Even language has been an issue at school when my oldest daughter and I agreed to avoid the French stream within the public school system. I don’t have an issue with learning new languages but I do have problem with the current French education system in the English schools. Of course our principal disagrees with my take and that’s her prerogative but don’t try to convince me with ridiculous made-up stats. Without following the French language stream my daughter will be able to get into university, she will be able to find employment, and she will be happy as an adult.
Yes we’ve dealt with all of these issues and the ridiculous rationale from the principal as to why these weren’t issues. With school so close to an end you would think we were done with all the silliness but a new snake slithers out.
My oldest daughter has been dealing with a boy who is fixated on her and since she has no real interest in him he’s turned troublesome. He’s making her days at school uncomfortable. We’ve been dealing with the school on this and we thought we had come to a resolution or rather my daughter and I thought we had come to terms with the issue. It seems the school has not. Today a new guidance counsellor is brought into the picture, calling me to request permission to bring the kids together and talk about what the issue is and how they can get along. Really? Isn’t that what they’ve been trying to do for the last 4 weeks? Oh, the previous guidance counselor or principal didn’t brief you? You thought that I would feel compelled to resolve this issue, play the role of the ‘good’ parent?

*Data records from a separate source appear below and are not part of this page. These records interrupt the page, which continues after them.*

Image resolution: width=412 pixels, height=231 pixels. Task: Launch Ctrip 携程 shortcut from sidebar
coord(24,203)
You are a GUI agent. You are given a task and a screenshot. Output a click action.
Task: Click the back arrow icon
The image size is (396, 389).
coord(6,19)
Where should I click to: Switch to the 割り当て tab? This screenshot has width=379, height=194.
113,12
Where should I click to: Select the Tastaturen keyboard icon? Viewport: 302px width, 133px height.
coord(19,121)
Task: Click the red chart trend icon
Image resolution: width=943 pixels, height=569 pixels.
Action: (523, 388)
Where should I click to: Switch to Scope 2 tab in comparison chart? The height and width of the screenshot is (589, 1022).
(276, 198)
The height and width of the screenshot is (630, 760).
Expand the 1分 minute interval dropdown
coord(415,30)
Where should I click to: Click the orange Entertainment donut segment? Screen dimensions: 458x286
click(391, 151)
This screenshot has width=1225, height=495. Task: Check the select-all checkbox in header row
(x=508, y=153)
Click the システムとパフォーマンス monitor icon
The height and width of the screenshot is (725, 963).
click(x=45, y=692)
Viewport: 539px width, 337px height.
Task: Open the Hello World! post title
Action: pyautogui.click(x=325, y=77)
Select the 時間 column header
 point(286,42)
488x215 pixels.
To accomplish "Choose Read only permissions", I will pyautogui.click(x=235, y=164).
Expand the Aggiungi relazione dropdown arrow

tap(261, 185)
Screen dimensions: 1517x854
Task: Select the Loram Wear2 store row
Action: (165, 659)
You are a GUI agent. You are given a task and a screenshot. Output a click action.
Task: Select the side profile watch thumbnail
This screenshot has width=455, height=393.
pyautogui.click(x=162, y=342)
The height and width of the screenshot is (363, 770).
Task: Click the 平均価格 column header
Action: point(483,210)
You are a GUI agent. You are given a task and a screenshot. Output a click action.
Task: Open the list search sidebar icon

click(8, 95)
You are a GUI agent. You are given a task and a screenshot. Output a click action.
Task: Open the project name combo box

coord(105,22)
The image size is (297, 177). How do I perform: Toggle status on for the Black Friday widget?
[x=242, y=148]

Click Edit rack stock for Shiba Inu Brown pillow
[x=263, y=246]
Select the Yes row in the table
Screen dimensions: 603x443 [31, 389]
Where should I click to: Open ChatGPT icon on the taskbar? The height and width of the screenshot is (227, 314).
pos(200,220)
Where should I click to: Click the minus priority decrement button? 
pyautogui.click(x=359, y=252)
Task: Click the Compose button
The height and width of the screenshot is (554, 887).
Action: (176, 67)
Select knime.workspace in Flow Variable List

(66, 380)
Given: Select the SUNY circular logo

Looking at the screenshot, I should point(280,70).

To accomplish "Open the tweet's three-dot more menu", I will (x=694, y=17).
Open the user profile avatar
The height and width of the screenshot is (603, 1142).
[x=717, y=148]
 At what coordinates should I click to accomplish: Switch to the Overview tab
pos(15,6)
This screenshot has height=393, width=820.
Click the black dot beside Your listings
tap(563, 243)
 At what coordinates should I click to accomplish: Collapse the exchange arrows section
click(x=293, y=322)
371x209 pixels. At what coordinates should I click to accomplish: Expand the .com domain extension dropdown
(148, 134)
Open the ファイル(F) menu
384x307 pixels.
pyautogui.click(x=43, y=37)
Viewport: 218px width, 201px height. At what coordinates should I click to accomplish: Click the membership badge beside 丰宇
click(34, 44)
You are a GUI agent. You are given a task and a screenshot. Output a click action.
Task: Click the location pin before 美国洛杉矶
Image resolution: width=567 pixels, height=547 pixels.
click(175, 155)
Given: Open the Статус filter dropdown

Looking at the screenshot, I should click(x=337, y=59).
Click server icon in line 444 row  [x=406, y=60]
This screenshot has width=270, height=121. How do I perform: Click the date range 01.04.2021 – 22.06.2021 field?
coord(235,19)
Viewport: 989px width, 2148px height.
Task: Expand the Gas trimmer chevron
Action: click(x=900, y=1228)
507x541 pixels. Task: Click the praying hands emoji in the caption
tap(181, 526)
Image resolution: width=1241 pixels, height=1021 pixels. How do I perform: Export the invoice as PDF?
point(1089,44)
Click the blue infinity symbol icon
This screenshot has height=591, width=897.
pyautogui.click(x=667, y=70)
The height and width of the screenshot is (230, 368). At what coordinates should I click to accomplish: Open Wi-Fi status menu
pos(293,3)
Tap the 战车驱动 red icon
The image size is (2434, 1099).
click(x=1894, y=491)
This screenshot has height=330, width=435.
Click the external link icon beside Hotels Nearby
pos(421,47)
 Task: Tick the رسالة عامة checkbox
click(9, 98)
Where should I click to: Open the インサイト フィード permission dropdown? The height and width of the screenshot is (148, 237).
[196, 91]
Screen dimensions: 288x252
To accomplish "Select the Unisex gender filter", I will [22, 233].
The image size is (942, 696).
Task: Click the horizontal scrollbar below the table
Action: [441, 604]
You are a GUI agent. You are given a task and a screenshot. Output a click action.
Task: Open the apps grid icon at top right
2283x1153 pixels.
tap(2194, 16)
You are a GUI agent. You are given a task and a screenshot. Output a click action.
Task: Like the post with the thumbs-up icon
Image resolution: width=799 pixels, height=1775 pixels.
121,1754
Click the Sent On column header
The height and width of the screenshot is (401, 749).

Sorry but rehashing something so that you can be brought up to speed, something that I believe will never get resolved, is not how I want my daughter spending her last few days of school. I think the counsellor was surprised. I think school authority figures are taken aback when parents question their motives.
I don’t profess my kids are perfect. In fact on most of these school issues we’ve also been working on them at home. The school might control their environment but my kids control their behaviour. We need to keep our child’s welfare in mind and if we as parents think something isn’t working, question it. Too often I’ve seen parents guilted or mislead by school authority figures to follow the grain. We teach our kids to question authority and think for themselves. As parents we need to live by example. Perhaps if more parents speak-up about ridiculous claims coming from the mouths of those running schools, we might hear less of these claims.
There is no school utopia out there. You will encounter things you don’t like at any school you attend; running to a new school won’t change that. That doesn’t mean you should just put up with things you disagree with and your kids should know that too. I want all my children to have a positive school experience and I’m not going to let it be skewed by someone who feels they know more about children because they are responsible for 250 students. I know my own children. I am open to working together but it’s the together part that is being forgotten. I’m not stupid. Don’t treat me that way.
Have you ever felt like some authority figures think you’re stupid? Have you had to force issues at school?